▸ **What the task requires**
From the line with "You are a computer-use agent. Viewport: 1115px" through the line with "Task: Select the 2021", repeat the entries verbatim, both end lines included, and add nothing.

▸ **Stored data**
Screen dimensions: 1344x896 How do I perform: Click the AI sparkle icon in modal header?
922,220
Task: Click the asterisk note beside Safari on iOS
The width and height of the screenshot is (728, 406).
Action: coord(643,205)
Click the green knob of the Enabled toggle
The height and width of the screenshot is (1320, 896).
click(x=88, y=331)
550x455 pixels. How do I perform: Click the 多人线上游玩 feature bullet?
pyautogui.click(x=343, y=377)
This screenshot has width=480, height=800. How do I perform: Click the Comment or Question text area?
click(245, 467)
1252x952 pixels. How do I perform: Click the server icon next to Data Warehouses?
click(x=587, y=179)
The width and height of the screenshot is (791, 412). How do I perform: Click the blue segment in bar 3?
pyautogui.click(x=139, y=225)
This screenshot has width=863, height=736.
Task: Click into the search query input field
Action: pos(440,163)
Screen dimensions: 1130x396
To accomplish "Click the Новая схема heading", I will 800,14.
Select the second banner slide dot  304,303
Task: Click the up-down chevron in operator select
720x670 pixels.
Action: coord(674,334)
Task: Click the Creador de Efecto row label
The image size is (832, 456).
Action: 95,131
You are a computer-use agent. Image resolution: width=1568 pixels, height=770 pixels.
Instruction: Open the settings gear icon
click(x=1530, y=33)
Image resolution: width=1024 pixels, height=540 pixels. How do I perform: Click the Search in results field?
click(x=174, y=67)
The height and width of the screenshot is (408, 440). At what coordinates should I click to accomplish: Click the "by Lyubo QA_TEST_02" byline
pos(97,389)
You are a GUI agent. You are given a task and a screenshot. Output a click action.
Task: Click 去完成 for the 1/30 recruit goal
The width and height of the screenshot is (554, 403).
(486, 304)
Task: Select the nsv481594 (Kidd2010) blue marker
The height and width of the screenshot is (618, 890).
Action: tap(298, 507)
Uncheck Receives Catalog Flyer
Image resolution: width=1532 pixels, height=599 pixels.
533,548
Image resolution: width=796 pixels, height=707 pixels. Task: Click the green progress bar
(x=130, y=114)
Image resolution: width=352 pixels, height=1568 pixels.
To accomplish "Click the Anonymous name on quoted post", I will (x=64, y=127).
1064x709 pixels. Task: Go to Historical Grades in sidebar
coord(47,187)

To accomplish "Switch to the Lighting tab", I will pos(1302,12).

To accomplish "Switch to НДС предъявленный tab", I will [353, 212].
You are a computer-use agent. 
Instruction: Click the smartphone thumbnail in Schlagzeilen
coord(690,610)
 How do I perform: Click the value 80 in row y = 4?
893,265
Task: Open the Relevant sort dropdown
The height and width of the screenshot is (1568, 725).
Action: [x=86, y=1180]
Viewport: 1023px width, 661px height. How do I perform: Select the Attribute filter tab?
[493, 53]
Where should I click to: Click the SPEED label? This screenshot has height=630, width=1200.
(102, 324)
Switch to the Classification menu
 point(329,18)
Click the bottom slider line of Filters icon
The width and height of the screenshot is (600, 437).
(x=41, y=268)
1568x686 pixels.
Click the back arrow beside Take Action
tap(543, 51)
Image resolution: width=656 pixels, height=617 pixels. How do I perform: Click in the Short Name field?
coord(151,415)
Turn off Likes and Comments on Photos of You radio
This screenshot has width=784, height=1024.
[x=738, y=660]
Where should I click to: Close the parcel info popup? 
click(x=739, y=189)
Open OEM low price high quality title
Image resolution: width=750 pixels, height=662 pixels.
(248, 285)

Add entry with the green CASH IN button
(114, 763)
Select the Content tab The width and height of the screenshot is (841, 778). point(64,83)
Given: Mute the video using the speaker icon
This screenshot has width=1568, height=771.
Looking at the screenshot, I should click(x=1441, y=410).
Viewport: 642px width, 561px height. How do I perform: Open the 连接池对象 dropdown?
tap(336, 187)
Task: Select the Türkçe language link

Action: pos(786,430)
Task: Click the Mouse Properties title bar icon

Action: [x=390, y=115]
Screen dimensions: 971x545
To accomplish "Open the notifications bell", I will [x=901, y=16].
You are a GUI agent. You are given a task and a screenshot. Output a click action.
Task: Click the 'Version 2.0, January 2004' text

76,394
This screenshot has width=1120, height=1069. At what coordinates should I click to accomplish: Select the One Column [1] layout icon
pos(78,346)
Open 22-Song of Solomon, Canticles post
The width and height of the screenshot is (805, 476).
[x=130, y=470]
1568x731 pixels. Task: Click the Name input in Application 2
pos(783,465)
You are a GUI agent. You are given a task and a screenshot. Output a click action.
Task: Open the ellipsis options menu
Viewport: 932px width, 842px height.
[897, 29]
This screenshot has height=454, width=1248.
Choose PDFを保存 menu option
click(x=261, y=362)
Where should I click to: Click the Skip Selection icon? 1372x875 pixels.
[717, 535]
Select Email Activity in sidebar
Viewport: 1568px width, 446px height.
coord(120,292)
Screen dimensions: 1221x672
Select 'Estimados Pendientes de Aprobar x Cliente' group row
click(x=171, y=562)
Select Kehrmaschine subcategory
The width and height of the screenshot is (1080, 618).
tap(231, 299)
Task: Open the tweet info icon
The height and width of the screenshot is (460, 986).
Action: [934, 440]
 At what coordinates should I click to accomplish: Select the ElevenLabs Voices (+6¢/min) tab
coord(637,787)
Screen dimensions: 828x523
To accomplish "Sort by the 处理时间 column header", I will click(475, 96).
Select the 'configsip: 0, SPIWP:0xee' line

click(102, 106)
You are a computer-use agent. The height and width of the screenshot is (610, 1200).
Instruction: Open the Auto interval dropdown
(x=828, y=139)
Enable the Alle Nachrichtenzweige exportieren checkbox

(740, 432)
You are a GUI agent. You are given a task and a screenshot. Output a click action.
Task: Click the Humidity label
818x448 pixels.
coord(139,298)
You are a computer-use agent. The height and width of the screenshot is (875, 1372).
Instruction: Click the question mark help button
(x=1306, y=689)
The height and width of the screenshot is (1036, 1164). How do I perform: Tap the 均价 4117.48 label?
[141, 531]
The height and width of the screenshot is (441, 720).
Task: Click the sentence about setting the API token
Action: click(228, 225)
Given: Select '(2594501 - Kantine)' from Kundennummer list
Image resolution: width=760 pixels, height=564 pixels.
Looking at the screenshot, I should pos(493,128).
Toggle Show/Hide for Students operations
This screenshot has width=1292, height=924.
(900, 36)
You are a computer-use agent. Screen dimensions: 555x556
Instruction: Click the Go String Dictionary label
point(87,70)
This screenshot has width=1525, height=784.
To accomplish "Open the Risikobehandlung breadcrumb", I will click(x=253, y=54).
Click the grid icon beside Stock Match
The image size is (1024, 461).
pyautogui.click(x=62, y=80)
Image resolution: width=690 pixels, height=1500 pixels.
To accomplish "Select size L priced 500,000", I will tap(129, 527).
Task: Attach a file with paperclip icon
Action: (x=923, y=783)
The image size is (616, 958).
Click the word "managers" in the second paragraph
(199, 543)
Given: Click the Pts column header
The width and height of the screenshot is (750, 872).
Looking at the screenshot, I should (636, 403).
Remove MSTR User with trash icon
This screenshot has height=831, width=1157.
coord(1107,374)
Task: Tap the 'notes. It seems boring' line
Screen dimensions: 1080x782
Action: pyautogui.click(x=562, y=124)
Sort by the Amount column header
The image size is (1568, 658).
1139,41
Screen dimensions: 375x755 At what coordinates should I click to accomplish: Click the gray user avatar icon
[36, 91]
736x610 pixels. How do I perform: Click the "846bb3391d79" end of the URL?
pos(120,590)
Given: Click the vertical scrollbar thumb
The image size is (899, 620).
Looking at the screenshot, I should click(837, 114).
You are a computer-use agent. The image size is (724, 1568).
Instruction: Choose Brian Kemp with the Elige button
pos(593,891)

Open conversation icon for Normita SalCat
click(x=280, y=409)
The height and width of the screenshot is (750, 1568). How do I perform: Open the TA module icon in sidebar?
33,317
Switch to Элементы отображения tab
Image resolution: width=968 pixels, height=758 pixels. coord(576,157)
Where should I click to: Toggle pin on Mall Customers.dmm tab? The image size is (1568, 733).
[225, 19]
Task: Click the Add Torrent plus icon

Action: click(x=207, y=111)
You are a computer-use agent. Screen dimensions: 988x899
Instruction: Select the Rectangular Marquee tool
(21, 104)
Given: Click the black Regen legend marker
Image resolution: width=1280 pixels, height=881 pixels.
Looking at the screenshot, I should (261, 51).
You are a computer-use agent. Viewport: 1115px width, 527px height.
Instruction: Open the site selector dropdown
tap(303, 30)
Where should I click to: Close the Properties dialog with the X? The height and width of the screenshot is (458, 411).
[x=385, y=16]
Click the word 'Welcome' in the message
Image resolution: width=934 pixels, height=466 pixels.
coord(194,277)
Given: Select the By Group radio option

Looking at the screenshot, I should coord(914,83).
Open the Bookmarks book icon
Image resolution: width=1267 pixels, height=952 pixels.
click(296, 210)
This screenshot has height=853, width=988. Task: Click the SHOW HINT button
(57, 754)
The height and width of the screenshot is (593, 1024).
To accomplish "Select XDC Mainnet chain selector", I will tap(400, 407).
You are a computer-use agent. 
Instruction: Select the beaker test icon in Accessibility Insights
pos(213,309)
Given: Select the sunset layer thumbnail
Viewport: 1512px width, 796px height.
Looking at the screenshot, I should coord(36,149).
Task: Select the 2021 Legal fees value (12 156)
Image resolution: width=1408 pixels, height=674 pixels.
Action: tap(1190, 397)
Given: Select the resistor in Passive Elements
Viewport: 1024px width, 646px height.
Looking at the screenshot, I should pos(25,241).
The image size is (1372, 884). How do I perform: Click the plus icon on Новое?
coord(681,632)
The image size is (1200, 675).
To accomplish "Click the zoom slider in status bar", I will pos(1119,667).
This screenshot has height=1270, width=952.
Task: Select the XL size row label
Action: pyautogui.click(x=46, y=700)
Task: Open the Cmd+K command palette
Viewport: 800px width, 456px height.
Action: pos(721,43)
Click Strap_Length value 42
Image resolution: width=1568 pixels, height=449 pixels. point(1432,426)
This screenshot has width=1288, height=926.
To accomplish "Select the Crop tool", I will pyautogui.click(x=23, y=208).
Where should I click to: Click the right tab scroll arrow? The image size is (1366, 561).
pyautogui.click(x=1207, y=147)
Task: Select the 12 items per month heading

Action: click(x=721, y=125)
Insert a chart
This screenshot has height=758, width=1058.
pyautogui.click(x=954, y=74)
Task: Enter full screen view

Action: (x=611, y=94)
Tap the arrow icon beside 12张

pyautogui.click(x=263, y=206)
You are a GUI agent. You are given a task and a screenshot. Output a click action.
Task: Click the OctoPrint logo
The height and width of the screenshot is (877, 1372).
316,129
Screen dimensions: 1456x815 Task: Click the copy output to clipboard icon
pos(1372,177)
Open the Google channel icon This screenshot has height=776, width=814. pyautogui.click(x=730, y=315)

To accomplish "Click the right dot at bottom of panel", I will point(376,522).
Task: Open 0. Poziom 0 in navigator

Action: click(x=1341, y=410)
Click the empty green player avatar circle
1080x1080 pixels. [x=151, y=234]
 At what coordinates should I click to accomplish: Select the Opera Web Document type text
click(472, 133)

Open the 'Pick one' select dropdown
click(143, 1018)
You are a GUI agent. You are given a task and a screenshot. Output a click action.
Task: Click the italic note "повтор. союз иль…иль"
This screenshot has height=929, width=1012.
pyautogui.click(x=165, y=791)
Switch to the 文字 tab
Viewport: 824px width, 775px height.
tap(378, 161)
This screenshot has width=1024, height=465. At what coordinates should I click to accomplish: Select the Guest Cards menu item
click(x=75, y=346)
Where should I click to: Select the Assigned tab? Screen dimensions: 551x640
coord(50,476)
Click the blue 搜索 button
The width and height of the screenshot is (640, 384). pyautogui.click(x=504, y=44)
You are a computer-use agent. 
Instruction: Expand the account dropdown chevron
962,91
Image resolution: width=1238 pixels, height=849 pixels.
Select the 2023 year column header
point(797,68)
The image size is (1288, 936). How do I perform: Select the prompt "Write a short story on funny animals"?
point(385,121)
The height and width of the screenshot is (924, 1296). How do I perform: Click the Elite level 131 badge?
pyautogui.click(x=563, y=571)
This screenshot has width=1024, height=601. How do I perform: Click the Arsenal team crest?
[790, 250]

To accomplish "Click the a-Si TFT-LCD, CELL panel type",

▸ **Task result**
You are a computer-use agent. Viewport: 1115px width, 527px height.
Instruction: Open the site selector dropdown
tap(303, 30)
Where should I click to: Close the Properties dialog with the X? The height and width of the screenshot is (458, 411).
[x=385, y=16]
Click the word 'Welcome' in the message
Image resolution: width=934 pixels, height=466 pixels.
coord(194,277)
Given: Select the By Group radio option

Looking at the screenshot, I should coord(914,83).
Open the Bookmarks book icon
Image resolution: width=1267 pixels, height=952 pixels.
click(296, 210)
This screenshot has height=853, width=988. Task: Click the SHOW HINT button
(57, 754)
The height and width of the screenshot is (593, 1024).
To accomplish "Select XDC Mainnet chain selector", I will tap(400, 407).
You are a computer-use agent. 
Instruction: Select the beaker test icon in Accessibility Insights
pos(213,309)
Given: Select the sunset layer thumbnail
Viewport: 1512px width, 796px height.
Looking at the screenshot, I should coord(36,149).
Task: Select the 2021 Legal fees value (12 156)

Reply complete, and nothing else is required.